According to the American Heart Association, nearly 3 million Americans are living with Atrial fibrillation (AFib), which is an arrhythmia that can lead to blood clots, stroke, heart failure and other complications.

Lin Yee Chen, MD, an associate professor in the Department of Medicine at the U of M Medical School and cardiologist with University of Minnesota Physicians, says many patients present with a stroke, and then are found to have AFib.

“This raises the question—is there a way we can prevent these strokes if we can first identify AFib?” he asked.

In the recently published paper titled, “Prevalence and Characteristics of Subclinical Atrial Fibrillation in a Community-Dwelling Elderly Population,” in Circulation: Arrhythmia and Electrophysiology, Dr. Chen and his team demonstrated that the prevalence of silent AFib in the community is not as high as previously thought. They also discovered that any attempt to screen for subclinical AFib in the community will have to consider monitoring beyond two weeks and should be focused on higher risk individuals, such as those with greater body mass index and those with left atrial enlargement.

For years, physicians and researchers have grappled with the issue of screening for silent AFib. To do so, an ECG, or heart rhythm monitor, is typically used to screen for AFib. However, the US Preventive Services Task Force recently concluded that current evidence is not sufficient to assess the balance of benefits and harms of screening for AFib with ECG; one reason being that the prevalence of subclinical AFib is not clearly established.

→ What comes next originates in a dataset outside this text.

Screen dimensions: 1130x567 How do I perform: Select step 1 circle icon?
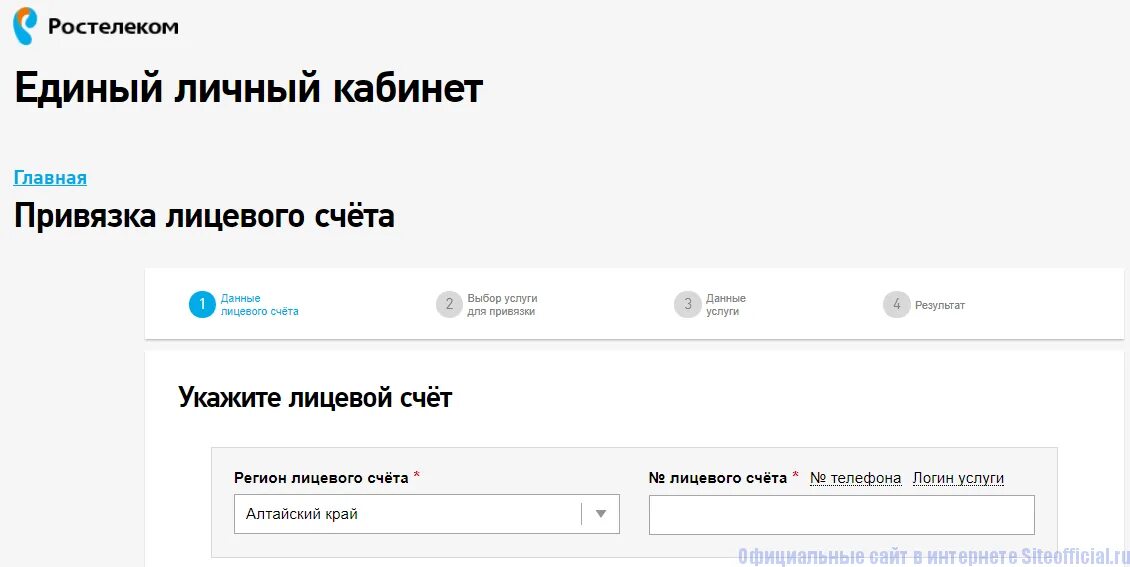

In 2016, Dr. Chen received funding from the National Institutes of Health to apply a ZIO XT patch to more than 2,600 participants in the ARIC study (Atherosclerosis Risk in Communities) that allowed them, for the first time, to define the prevalence of silent AFib or subclinical AFib in community-dwelling individuals.

In this paper, Dr. Chen reports the prevalence as 2.5%, which is lower than what was previously reported in other studies. They also found the vast majority of people with intermittent silent AFib had burden (the quantity of AFib) that was less than 10% during the monitoring period.

“This is important because it would indicate that if we want to try to screen for AFib, we would need monitoring periods that are longer rather than shorter,” Dr. Chen explained.

And finally, they monitored a subset of the 2,600 people—close to 400 people—for four weeks instead of two weeks. They found that the AFib detection rate increased by 78%, which confirmed that the longer the monitoring process, the higher the diagnostic yield.  However, a screening program will be challenging if the screening methodology is excessively burdensome.